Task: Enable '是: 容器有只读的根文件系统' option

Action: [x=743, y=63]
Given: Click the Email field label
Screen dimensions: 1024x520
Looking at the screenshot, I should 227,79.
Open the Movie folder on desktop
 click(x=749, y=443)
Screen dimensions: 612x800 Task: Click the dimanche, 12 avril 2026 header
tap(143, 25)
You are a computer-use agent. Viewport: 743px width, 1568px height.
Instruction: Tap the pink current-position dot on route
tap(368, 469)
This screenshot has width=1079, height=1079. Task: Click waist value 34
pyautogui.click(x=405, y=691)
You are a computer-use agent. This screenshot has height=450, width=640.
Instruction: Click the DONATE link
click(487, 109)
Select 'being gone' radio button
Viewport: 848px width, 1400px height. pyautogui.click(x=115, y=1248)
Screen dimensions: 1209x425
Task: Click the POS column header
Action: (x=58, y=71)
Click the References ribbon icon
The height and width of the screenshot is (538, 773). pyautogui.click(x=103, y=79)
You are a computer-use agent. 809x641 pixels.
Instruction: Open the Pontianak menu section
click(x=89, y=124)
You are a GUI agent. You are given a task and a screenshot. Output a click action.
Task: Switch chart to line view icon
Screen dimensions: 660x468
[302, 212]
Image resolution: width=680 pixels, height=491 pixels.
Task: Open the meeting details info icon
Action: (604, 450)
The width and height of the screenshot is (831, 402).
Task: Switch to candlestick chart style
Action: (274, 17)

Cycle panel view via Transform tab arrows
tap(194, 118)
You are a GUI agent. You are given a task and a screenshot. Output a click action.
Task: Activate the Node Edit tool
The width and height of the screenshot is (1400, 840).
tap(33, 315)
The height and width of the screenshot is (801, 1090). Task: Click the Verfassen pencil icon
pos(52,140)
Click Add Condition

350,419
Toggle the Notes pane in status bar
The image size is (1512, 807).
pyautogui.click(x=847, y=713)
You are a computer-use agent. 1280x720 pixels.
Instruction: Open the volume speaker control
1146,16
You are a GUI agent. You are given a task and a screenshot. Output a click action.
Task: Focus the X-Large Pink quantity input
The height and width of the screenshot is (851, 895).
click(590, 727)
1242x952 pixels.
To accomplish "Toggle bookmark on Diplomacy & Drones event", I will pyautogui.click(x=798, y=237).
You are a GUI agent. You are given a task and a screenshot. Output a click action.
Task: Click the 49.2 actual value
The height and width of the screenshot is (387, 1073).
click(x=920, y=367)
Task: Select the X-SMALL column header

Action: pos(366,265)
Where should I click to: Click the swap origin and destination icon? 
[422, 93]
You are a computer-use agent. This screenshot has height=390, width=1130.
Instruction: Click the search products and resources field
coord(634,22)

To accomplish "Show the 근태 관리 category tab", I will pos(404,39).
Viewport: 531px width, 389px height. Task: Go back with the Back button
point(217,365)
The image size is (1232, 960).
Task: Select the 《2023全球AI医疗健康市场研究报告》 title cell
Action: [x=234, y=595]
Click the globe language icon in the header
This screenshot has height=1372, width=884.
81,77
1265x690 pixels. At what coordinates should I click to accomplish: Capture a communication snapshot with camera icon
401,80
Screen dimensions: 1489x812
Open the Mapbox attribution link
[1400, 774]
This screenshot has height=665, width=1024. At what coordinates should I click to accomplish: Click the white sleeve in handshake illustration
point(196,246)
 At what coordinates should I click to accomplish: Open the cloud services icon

SHORT EXERCISE >>
Please render the records above as a Markdown table with one row per line, leaving out blank lines. Use a column named "No." for the row number and a column named "Text" for the line.

SOLUTION FOR THIS PROBLEM >>
| No. | Text |
|---|---|
| 1 | Task: Enable '是: 容器有只读的根文件系统' option |
| 2 | Action: [x=743, y=63] |
| 3 | Given: Click the Email field label |
| 4 | Screen dimensions: 1024x520 |
| 5 | Looking at the screenshot, I should 227,79. |
| 6 | Open the Movie folder on desktop |
| 7 |  click(x=749, y=443) |
| 8 | Screen dimensions: 612x800 Task: Click the dimanche, 12 avril 2026 header |
| 9 | tap(143, 25) |
| 10 | You are a computer-use agent. Viewport: 743px width, 1568px height. |
| 11 | Instruction: Tap the pink current-position dot on route |
| 12 | tap(368, 469) |
| 13 | This screenshot has width=1079, height=1079. Task: Click waist value 34 |
| 14 | pyautogui.click(x=405, y=691) |
| 15 | You are a computer-use agent. This screenshot has height=450, width=640. |
| 16 | Instruction: Click the DONATE link |
| 17 | click(487, 109) |
| 18 | Select 'being gone' radio button |
| 19 | Viewport: 848px width, 1400px height. pyautogui.click(x=115, y=1248) |
| 20 | Screen dimensions: 1209x425 |
| 21 | Task: Click the POS column header |
| 22 | Action: (x=58, y=71) |
| 23 | Click the References ribbon icon |
| 24 | The height and width of the screenshot is (538, 773). pyautogui.click(x=103, y=79) |
| 25 | You are a computer-use agent. 809x641 pixels. |
| 26 | Instruction: Open the Pontianak menu section |
| 27 | click(x=89, y=124) |
| 28 | You are a GUI agent. You are given a task and a screenshot. Output a click action. |
| 29 | Task: Switch chart to line view icon |
| 30 | Screen dimensions: 660x468 |
| 31 | [302, 212] |
| 32 | Image resolution: width=680 pixels, height=491 pixels. |
| 33 | Task: Open the meeting details info icon |
| 34 | Action: (604, 450) |
| 35 | The width and height of the screenshot is (831, 402). |
| 36 | Task: Switch to candlestick chart style |
| 37 | Action: (274, 17) |
| 38 | Cycle panel view via Transform tab arrows |
| 39 | tap(194, 118) |
| 40 | You are a GUI agent. You are given a task and a screenshot. Output a click action. |
| 41 | Task: Activate the Node Edit tool |
| 42 | The width and height of the screenshot is (1400, 840). |
| 43 | tap(33, 315) |
| 44 | The height and width of the screenshot is (801, 1090). Task: Click the Verfassen pencil icon |
| 45 | pos(52,140) |
| 46 | Click Add Condition |
| 47 | 350,419 |
| 48 | Toggle the Notes pane in status bar |
| 49 | The image size is (1512, 807). |
| 50 | pyautogui.click(x=847, y=713) |
| 51 | You are a computer-use agent. 1280x720 pixels. |
| 52 | Instruction: Open the volume speaker control |
| 53 | 1146,16 |
| 54 | You are a GUI agent. You are given a task and a screenshot. Output a click action. |
| 55 | Task: Focus the X-Large Pink quantity input |
| 56 | The height and width of the screenshot is (851, 895). |
| 57 | click(590, 727) |
| 58 | 1242x952 pixels. |
| 59 | To accomplish "Toggle bookmark on Diplomacy & Drones event", I will pyautogui.click(x=798, y=237). |
| 60 | You are a GUI agent. You are given a task and a screenshot. Output a click action. |
| 61 | Task: Click the 49.2 actual value |
| 62 | The height and width of the screenshot is (387, 1073). |
| 63 | click(x=920, y=367) |
| 64 | Task: Select the X-SMALL column header |
| 65 | Action: pos(366,265) |
| 66 | Where should I click to: Click the swap origin and destination icon?  |
| 67 | [422, 93] |
| 68 | You are a computer-use agent. This screenshot has height=390, width=1130. |
| 69 | Instruction: Click the search products and resources field |
| 70 | coord(634,22) |
| 71 | To accomplish "Show the 근태 관리 category tab", I will pos(404,39). |
| 72 | Viewport: 531px width, 389px height. Task: Go back with the Back button |
| 73 | point(217,365) |
| 74 | The image size is (1232, 960). |
| 75 | Task: Select the 《2023全球AI医疗健康市场研究报告》 title cell |
| 76 | Action: [x=234, y=595] |
| 77 | Click the globe language icon in the header |
| 78 | This screenshot has height=1372, width=884. |
| 79 | 81,77 |
| 80 | 1265x690 pixels. At what coordinates should I click to accomplish: Capture a communication snapshot with camera icon |
| 81 | 401,80 |
| 82 | Screen dimensions: 1489x812 |
| 83 | Open the Mapbox attribution link |
| 84 | [1400, 774] |
| 85 | This screenshot has height=665, width=1024. At what coordinates should I click to accomplish: Click the white sleeve in handshake illustration |
| 86 | point(196,246) |
| 87 |  At what coordinates should I click to accomplish: Open the cloud services icon |